### Directions:
Output only the stretch of the listing that starts at the line containing "This screenshot has" and ends at the line containing "Task: Add a new chat tab", reproduced exactly with both ends.

### Material provided:
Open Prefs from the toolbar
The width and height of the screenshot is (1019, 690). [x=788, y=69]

* * *

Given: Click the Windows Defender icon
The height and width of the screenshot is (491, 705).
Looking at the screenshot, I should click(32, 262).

--

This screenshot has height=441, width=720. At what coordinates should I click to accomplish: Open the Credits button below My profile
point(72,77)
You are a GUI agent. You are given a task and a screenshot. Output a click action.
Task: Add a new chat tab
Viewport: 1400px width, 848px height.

### Problem solution:
This screenshot has height=441, width=720. At what coordinates should I click to accomplish: Open the Credits button below My profile
point(72,77)
You are a GUI agent. You are given a task and a screenshot. Output a click action.
Task: Add a new chat tab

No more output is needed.